=== Data excerpts ===

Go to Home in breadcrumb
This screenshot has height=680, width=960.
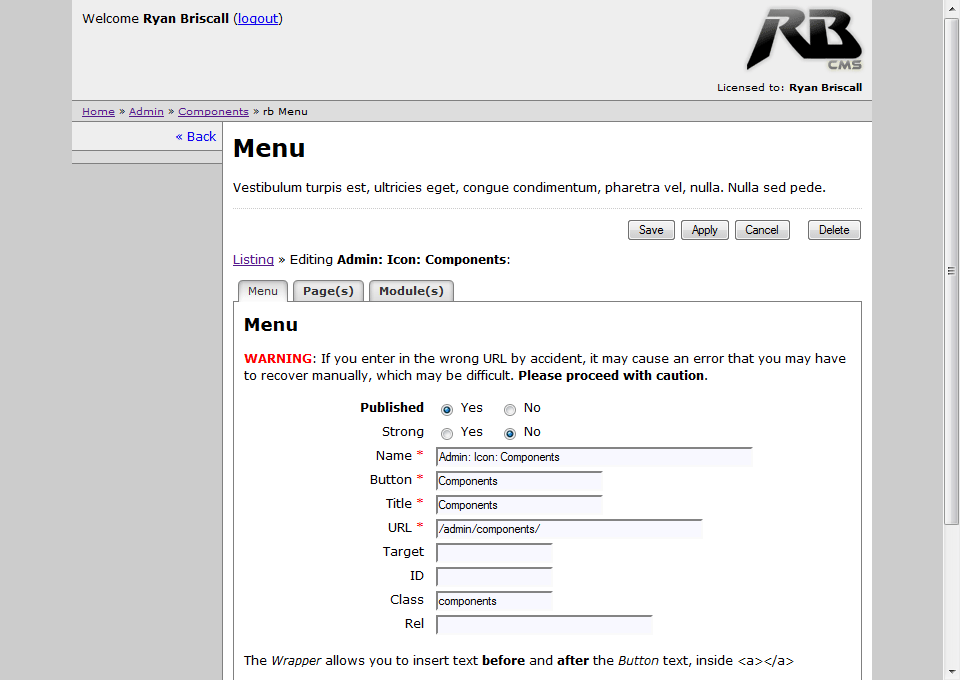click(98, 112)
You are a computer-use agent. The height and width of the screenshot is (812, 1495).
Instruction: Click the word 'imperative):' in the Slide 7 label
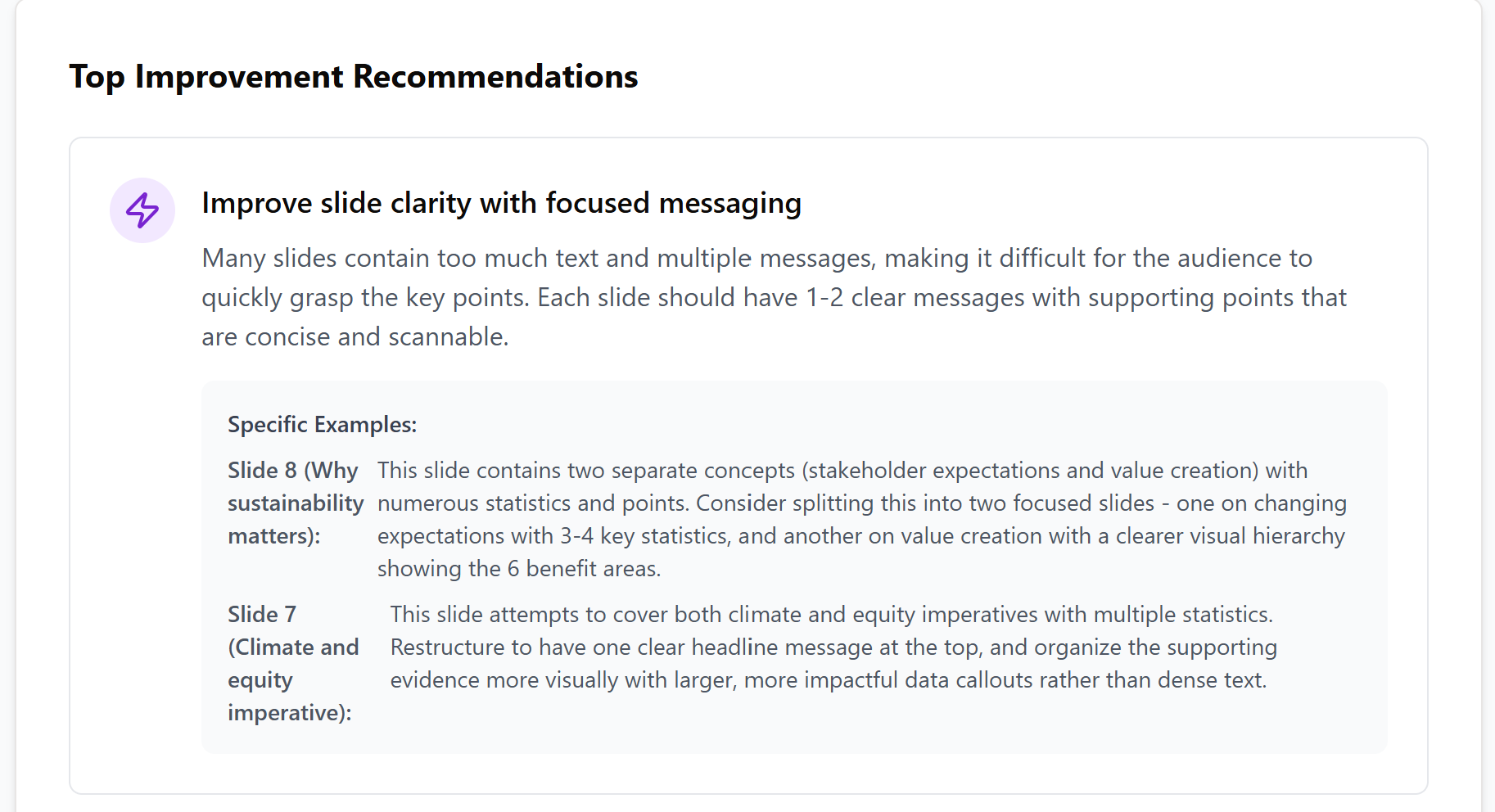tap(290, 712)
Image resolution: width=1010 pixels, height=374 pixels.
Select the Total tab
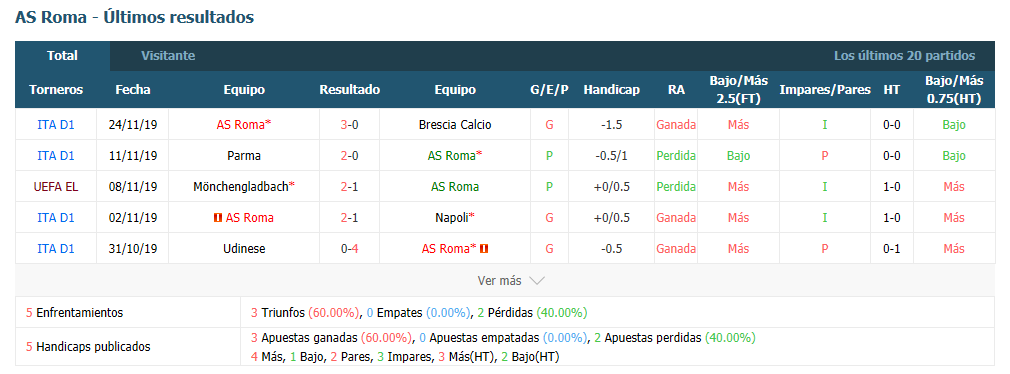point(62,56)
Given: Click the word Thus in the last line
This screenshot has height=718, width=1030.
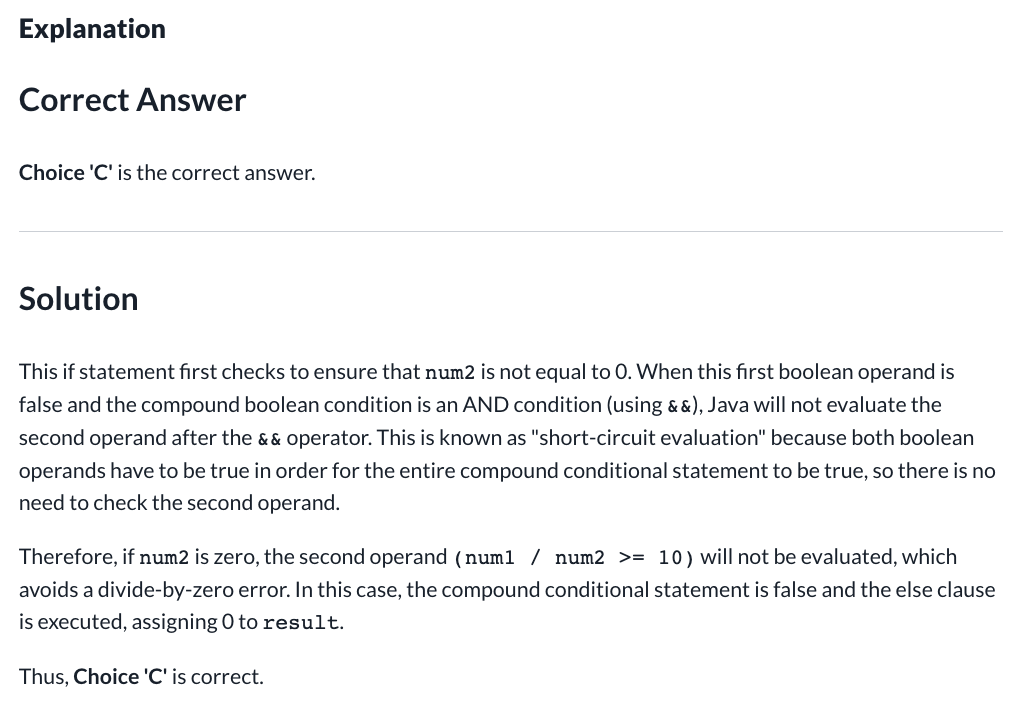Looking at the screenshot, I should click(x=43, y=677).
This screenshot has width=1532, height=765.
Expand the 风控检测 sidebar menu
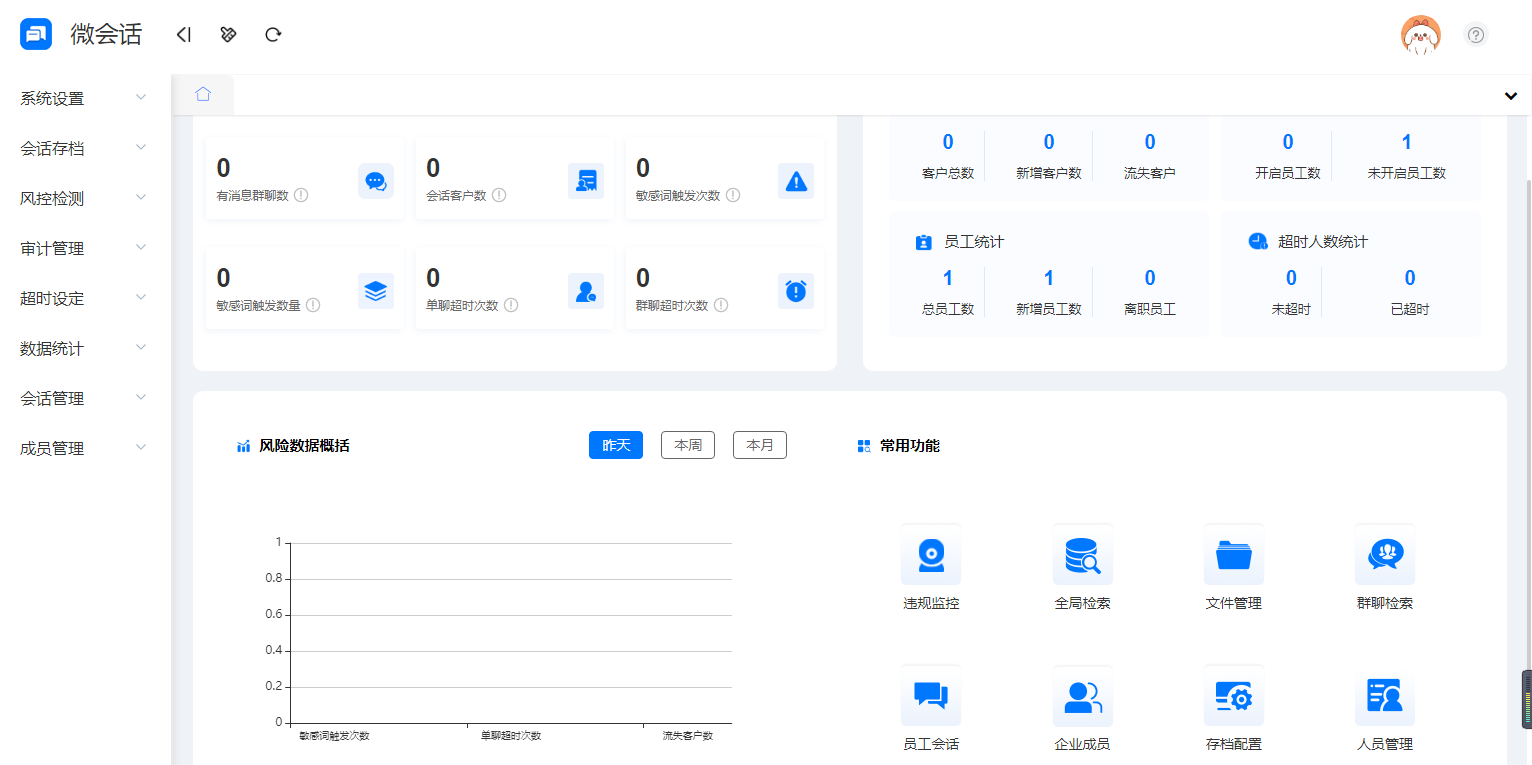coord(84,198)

===
=== Data excerpts ===

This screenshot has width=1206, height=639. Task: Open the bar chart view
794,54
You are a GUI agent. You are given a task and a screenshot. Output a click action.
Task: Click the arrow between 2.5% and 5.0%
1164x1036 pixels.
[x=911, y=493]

===

What is the number of lines in the entries above that hold the string "agent"? Please state that number alone.

2